> **What the exercise asks**:
Copy out the data word for word, starting at the line that contains "Task: Select the -3.8% screenshot thumbnail" and stopping after the line that contains "Looking at the screenshot, I should [39, 414].".

____ Source data

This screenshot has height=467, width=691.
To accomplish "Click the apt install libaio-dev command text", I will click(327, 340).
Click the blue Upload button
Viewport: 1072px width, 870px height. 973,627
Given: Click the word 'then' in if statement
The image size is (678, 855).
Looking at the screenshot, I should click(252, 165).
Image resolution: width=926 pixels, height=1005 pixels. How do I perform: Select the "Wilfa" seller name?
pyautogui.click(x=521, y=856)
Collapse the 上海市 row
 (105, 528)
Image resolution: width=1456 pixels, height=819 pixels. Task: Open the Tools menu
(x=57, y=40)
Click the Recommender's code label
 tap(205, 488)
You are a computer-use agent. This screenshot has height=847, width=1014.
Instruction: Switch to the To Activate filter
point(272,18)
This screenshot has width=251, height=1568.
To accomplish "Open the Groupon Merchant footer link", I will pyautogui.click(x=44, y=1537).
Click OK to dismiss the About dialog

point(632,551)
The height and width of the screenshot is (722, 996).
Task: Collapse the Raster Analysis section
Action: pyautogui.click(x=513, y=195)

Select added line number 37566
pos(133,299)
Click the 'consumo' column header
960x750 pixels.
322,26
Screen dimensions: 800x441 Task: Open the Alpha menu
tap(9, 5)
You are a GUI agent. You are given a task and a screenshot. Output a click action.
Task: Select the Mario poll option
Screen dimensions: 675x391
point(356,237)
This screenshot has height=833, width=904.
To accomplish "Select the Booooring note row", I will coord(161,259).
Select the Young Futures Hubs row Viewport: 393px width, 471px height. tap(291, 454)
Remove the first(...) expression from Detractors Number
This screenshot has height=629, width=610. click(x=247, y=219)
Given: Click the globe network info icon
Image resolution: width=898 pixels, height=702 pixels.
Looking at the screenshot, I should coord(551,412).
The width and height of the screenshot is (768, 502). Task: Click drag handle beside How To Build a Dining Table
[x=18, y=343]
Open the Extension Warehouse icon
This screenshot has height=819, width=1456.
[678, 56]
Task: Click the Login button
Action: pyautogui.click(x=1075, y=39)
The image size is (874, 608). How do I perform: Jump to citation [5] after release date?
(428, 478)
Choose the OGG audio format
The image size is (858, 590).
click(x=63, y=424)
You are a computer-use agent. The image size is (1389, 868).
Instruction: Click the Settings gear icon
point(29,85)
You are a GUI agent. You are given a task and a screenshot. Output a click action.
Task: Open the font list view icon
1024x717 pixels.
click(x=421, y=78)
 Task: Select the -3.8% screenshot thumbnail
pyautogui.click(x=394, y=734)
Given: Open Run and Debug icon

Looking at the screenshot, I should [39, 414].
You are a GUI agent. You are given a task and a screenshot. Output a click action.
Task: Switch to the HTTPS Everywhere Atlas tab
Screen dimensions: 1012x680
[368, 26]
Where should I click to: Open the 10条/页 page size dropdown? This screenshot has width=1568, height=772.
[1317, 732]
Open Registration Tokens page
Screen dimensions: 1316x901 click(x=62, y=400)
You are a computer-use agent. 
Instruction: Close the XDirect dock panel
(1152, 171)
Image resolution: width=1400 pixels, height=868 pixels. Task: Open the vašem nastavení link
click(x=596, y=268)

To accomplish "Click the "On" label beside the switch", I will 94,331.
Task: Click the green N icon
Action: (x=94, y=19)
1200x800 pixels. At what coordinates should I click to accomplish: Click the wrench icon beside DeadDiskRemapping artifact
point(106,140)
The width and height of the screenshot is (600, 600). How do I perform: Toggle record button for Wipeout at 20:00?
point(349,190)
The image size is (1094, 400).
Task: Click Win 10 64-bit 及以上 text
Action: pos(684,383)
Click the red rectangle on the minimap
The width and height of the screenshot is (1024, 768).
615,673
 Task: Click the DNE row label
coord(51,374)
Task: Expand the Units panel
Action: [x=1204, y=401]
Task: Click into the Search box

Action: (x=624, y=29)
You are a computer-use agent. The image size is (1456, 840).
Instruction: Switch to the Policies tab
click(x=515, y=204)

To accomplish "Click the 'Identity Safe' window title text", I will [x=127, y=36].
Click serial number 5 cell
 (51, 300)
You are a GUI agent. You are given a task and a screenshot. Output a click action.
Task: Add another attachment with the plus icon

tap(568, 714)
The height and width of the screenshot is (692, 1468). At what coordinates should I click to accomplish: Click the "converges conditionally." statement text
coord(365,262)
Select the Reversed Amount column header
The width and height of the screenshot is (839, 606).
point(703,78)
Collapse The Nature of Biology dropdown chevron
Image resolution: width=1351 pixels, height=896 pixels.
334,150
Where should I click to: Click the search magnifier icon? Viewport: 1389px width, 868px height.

________

> **Full solution**:
 Task: Select the -3.8% screenshot thumbnail
pyautogui.click(x=394, y=734)
Given: Open Run and Debug icon

Looking at the screenshot, I should [39, 414].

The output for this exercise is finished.